With their sixth studio album, Five of Cups, Holy Wave crafts a psychotropic journey of introspective examination of loss and redemption in equal measure. The album, born out of pandemic-induced uncertainty and steeped in the mysticism of tarot, navigates the churning waters of the subconscious; each track a divination of deeper truths and existential musings. These musings come to Bucharest for the first time as Holy Wave plays Control Club on Thursday, November 16.
On Five of Cups, the Austin, Texas-based band creates an album architecture built upon thematic pillars, with the tracks serving as conduits to the various interpretations of the tarot card’s motifs—loss, reflection, transformation, and, ultimately, acceptance. Five of Cups, the overture, resonates with the card’s symbol of spilled-over chalices, the lingering synth tones setting a somber stage for a tale of faded glory. The protagonist’s descent from a “giant of the scene” to a mere “pest fixed on a pin” is a powerful meditation on the precipitous falls that life sometimes deals with.
Juxtaposing this descent, Nothing in the Dark and the psychotropic single, Happier, bookend the album’s exploration of emerging from shadows into acceptance. While Nothing in the Dark dances on the precipice of fear and transformation, with energetic guitars and drums kindling the promise of a new dawn, Happier confronts the complexity of contentment in a world ensnared by materialism (“When I’m depressed / I take a pill and now I’m happier”). The latter’s upbeat melody, laced with static noise and existential questioning, subtly subverts the listener’s expectations of what it means to be truly satisfied.

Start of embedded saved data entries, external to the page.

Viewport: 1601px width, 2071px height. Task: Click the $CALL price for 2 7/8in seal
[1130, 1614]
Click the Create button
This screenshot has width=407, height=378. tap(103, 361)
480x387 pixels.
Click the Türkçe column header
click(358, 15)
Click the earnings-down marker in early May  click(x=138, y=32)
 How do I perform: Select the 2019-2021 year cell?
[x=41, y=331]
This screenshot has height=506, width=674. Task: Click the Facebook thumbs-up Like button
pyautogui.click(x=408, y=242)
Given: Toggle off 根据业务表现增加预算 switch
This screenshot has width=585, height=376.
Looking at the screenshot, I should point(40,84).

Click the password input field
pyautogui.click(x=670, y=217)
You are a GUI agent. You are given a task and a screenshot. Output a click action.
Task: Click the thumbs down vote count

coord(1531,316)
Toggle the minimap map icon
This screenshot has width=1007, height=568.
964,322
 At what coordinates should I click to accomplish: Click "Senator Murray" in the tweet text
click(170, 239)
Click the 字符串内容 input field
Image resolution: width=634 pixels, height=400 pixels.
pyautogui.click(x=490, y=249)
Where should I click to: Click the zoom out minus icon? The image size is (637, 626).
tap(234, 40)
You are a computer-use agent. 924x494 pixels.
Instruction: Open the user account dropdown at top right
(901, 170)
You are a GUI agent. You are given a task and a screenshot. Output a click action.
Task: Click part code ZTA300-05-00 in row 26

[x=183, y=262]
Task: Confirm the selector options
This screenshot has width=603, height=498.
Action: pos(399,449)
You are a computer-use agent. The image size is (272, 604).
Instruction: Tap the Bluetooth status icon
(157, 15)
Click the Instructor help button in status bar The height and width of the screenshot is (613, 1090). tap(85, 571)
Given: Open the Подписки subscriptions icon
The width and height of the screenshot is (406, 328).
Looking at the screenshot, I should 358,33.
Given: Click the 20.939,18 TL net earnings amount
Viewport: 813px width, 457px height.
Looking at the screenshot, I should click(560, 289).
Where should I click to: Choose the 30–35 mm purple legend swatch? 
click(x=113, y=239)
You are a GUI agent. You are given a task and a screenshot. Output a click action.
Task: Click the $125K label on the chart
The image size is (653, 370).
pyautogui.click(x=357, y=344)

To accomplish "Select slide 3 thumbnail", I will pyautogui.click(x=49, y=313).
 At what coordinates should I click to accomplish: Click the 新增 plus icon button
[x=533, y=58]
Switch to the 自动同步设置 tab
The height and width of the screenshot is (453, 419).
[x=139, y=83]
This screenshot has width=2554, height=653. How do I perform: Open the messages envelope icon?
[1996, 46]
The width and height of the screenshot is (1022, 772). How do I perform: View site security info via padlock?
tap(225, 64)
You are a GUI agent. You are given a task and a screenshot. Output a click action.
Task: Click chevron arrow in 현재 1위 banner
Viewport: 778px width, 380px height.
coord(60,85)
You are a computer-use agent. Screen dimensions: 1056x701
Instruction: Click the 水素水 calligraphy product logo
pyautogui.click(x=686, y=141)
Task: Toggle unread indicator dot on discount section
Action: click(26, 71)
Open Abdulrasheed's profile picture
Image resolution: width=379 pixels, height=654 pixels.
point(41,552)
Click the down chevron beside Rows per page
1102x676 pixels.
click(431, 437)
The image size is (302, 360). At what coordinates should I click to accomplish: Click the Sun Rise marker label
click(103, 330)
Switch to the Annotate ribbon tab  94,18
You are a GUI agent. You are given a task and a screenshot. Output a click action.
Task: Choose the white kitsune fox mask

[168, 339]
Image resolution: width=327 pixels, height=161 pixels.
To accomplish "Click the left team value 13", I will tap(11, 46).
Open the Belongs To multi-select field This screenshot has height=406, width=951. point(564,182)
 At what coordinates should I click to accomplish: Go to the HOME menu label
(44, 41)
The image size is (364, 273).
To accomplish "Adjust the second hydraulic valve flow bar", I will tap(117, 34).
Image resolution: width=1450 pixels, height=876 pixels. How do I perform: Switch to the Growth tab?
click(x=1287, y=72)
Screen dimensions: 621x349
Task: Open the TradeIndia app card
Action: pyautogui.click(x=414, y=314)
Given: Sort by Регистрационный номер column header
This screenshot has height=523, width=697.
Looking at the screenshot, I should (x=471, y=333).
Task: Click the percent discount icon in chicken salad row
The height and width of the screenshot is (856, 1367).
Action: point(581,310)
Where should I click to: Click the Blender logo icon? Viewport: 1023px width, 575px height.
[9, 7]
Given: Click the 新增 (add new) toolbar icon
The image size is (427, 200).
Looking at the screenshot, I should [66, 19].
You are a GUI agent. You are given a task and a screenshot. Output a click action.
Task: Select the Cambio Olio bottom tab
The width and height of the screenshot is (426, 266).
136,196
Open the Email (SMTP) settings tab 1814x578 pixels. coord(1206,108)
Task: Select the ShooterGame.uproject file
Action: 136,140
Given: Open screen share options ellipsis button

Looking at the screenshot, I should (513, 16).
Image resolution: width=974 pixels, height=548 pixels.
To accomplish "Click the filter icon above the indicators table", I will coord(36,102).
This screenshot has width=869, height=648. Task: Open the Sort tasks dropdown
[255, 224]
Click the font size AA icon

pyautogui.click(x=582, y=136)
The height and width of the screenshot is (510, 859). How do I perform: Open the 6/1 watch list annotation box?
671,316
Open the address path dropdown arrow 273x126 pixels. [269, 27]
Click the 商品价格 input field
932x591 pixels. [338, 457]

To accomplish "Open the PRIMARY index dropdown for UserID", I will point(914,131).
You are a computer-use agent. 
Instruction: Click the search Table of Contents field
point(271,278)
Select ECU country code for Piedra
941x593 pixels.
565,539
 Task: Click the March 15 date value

Bog Song and Chaparral are aural reflections of the tarot’s introspective essence at the album’s heart. The former weaves an ethereal tapestry connecting the terrene to the celestial, while the latter is a paean to the purity of bygone days, urging a renaissance of dormant fervors through a hypnotic blend of strings and percussion.
The pieces Path of Least Resistance and Nothing is Real stand as the album’s psychedelic soothsayers, foretelling the transience of life and the illusory nature of perception. The former, with its hazy harmonies and eclectic acoustics, contemplates life’s fleeting passage, and the latter, marked by syncopated footsteps and spectral vocals, conjures phantasmagorical vistas, blurring the lines between the chimerical and the tangible.
Hypervigilance injects the narrative with an anthem of lucidity amidst the bedlam. It is a testament to the clairvoyant’s gift—the capacity to discern the veracity beneath the chaos, underscored by the relentless drumbeat and the album’s hallmark guitar distortions. The song’s lyrics speak to the heightened perception of the seer, the bearer of the “secret power” to discern truth amidst the tumult.
The collaborative compositions The Darkest Timeline and the aforementioned Happier, featuring Lorelle Meets The Obsolete and Estrella del Sol of Mint Field, respectively, epitomize the transformative potency of melody. The Darkest Timeline is a confluence of rhythm and reverie, where Quintanilla’s vocals and undulating synths converge in a symphonic crescendo, emulating the dusk of one era and the dawn of another.
While Five of Cups does not chart new sonic territories, it refines the sound that Holy Wave has cultivated over the years. The LP’s soundscape might echo the aural aesthetic of the mid-2010s, reminiscent of Dan Auerbach, Tame Impala, and Lana Del Rey. Yet, it is an invitation to an auditory séance, where the veil between the personal and the ethereal is rendered translucent. Holy Wave transmutes the base metal of despondency into auditory gold, crafting a tome of sound that speaks to both the fleeting and the eternal within the human spirit. It is an LP that echoes with the whispers of the tarot, reminding us that beyond the lamentation over what has been spilled, there remain vessels yet filled with potential and awaiting acknowledgment – a psychonaut’s guide to inner space.